**Stored data entries**
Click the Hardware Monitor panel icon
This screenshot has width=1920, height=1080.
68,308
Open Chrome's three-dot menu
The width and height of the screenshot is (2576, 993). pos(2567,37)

**TASK TO CARRY OUT**
Your answer must be the line containing "This screenshot has width=1920, height=1080." and every line after it through the end of the records above, reproduced exactly and alone.

**TASK RESPONSE**
This screenshot has width=1920, height=1080.
68,308
Open Chrome's three-dot menu
The width and height of the screenshot is (2576, 993). pos(2567,37)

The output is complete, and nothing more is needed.